FAMOS aims to make OCT light sources more compact
Ashley N. Rice,
ashley.rice@photonics.com Optical coherence tomography light sources will shrink to one-fifth the size of conventional devices with the help of a tapered laser being developed by the European Union project FAMOS (Functional Anatomical Molecular Optical Screening).
Seventeen partners have joined forces to bring OCT – a key technology displaying structures located a few millimeters inside tissue – to the forefront. OCT requires white laser light that emerges when a special glass fiber is irradiated with a femtosecond laser. As these lasers generate heat, they must be water-cooled, making the equipment bulky and difficult to transport.
The FAMOS project will develop a tapered laser combining excellent beam quality with very high output power that will serve as a pump source for OCT light sources.
FAMOS – a four-year project begun in October 2012 and composed of laser and medical technology manufacturers and of scientists from universities in Vienna and St. Andrews (Scotland), London University College, Weizmann Institute (Israel), Technical University of Denmark and Ferdinand Braun Institute (Germany) – will address these issues to develop a smaller, more compact light source.
Positron emission tomography, magnetic resonance imaging and CT scans are the diagnostic standard today for diseases that require sophisticated imaging methods while taking biopsies.
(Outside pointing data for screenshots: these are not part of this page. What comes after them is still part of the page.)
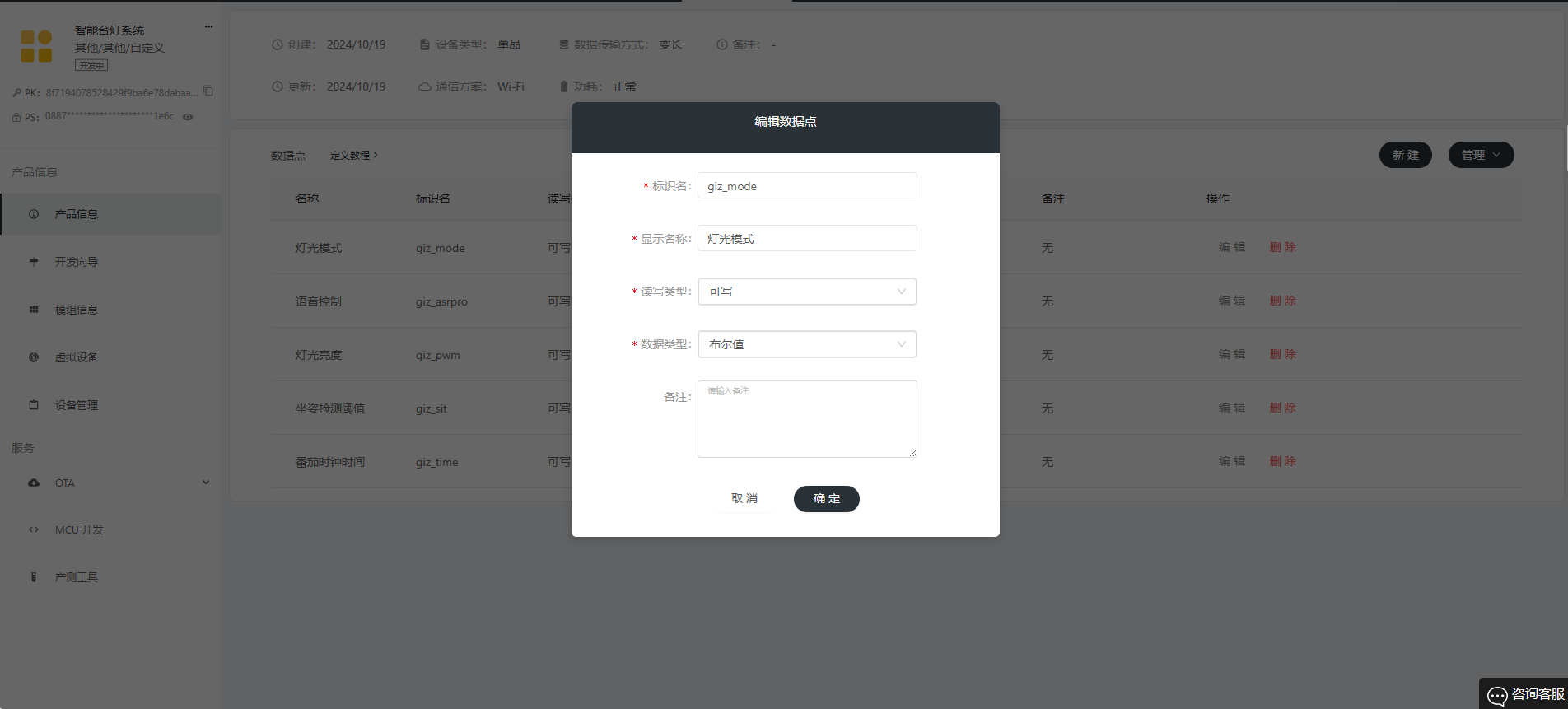Click the MCU 开发 code icon

tap(34, 529)
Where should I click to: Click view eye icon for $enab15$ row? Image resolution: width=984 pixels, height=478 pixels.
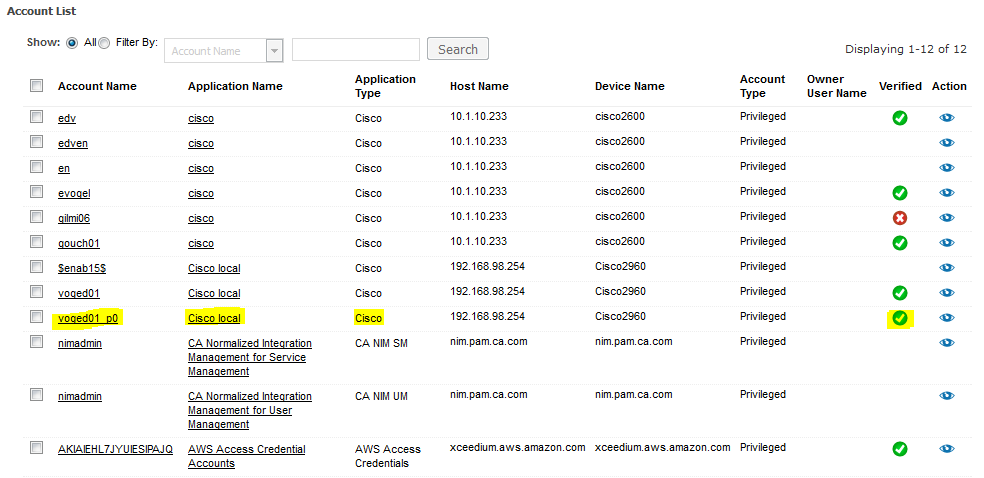click(947, 268)
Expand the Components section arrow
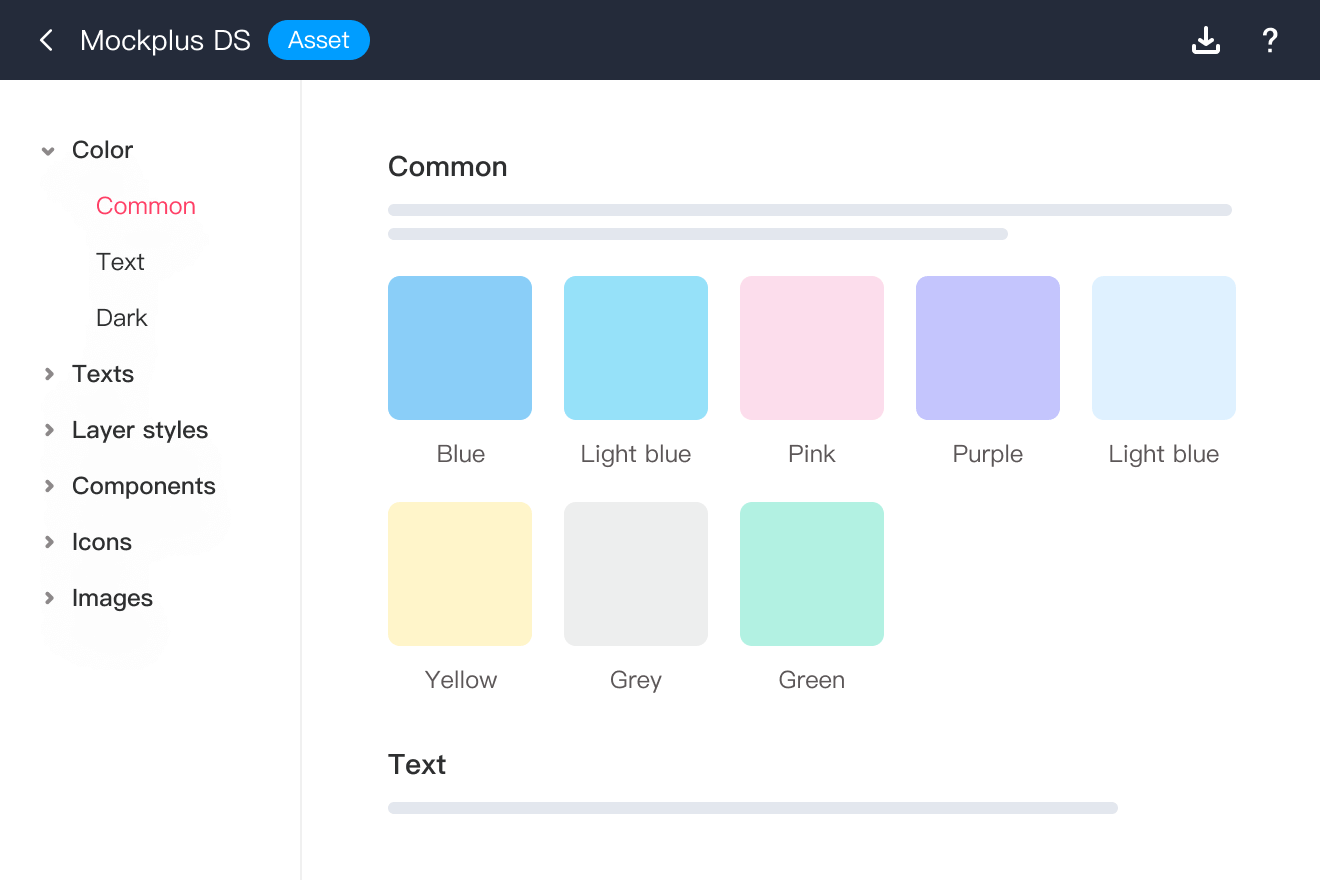1320x880 pixels. (48, 486)
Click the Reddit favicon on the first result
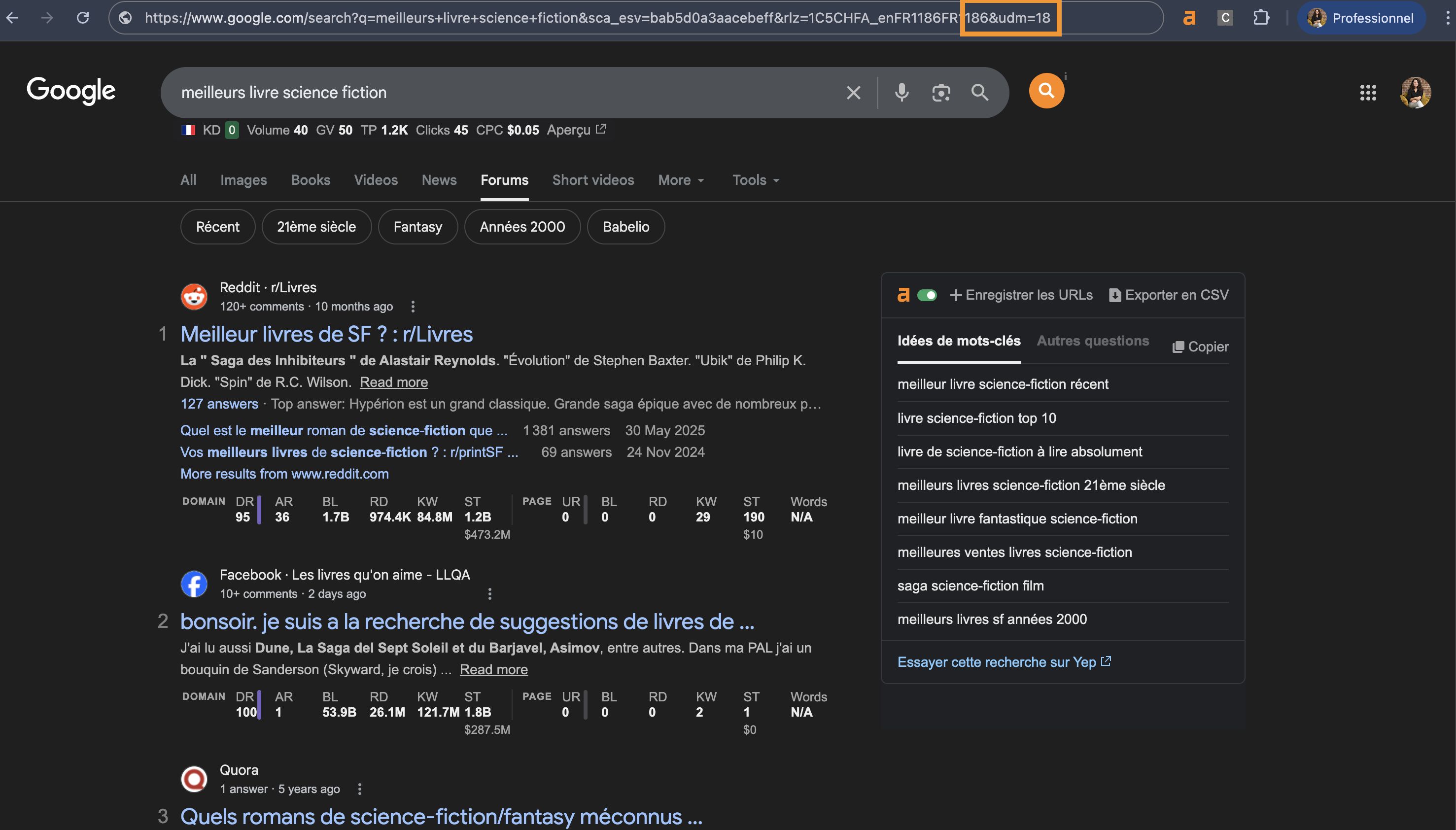The height and width of the screenshot is (830, 1456). point(194,296)
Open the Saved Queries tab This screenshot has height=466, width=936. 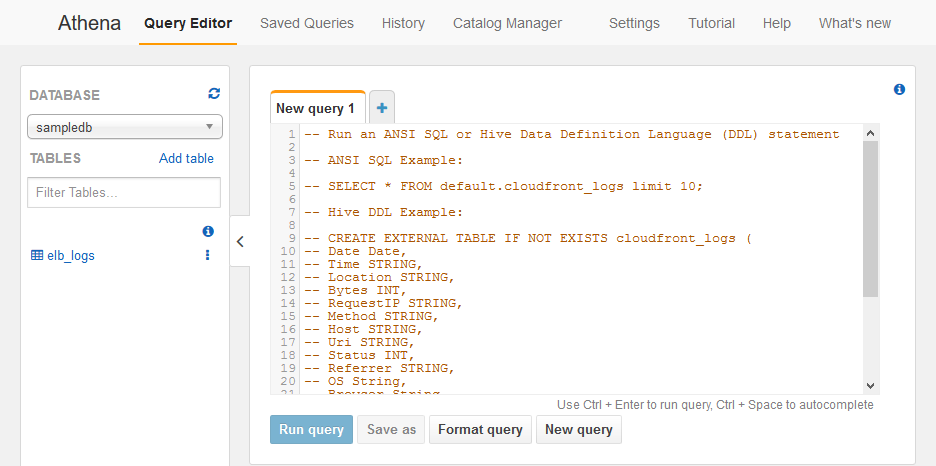pos(307,23)
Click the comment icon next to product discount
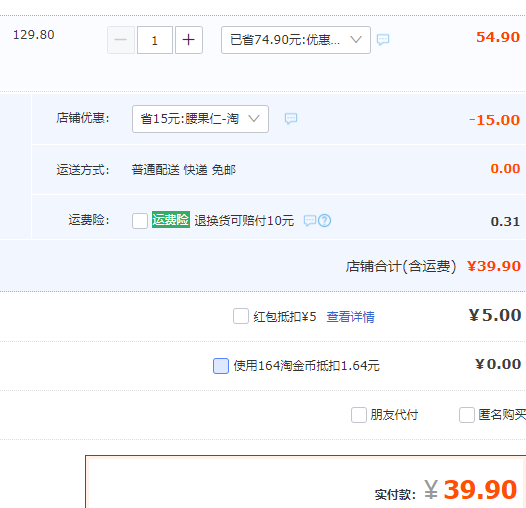 tap(383, 40)
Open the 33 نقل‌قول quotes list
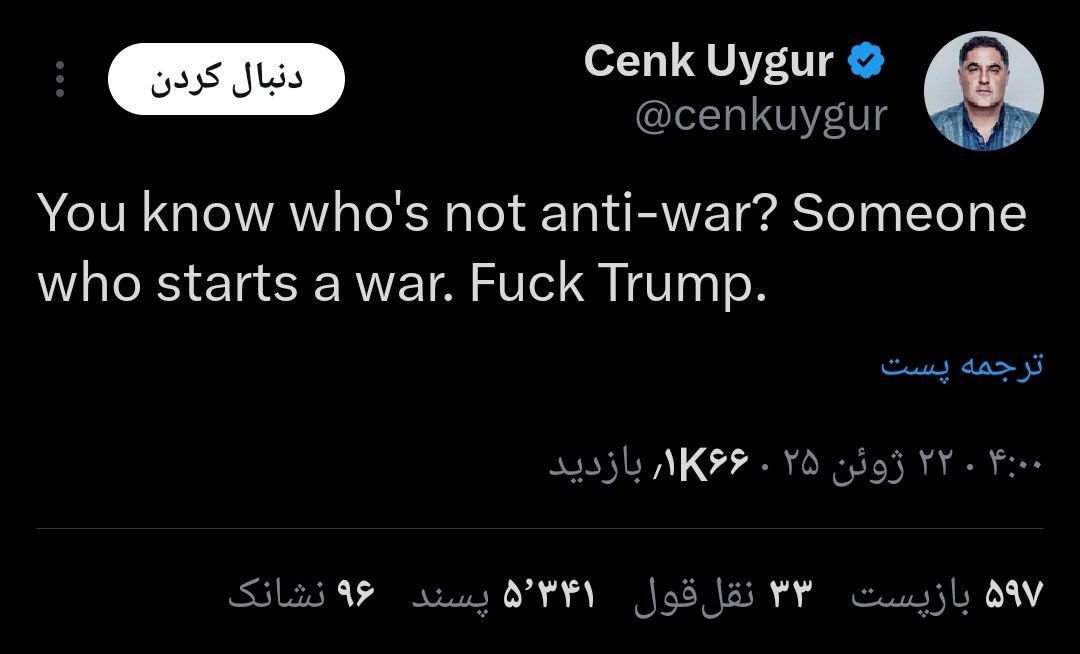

Laser methods could become the techniques of choice, particularly for examing skin, the retina and the intestine, if the devices were portable and cost-efficient.
Ti:sapphire lasers can be stimulated at wavelengths around 500 nm, but until now, mostly water-cooled solid-state lasers with an emission wavelength of 532 nm have been used.
Within the ridge waveguide, high-quality radiation is generated, which is amplified within the tapered section – resulting in excellent beam quality with very high output power.
“Our task at FBH is to develop a [10 W] semiconductor laser with very high beam quality [at 1030 nm],” said Bernd Sumpf, head of the FAMOS project at FBH. “Colleagues from Denmark will then frequency-double the light, thus bisecting the wavelength [to 515 nm].”
The laser will be used by a Vienna-based industrial partner to pump a femtosecond Ti:sapphire laser, which will excite the white-light OCT source. If this works, only ambient air will be needed for cooling – requiring only a tiny fan. This will potentially shrink the equipment to one-fifth the size of current devices.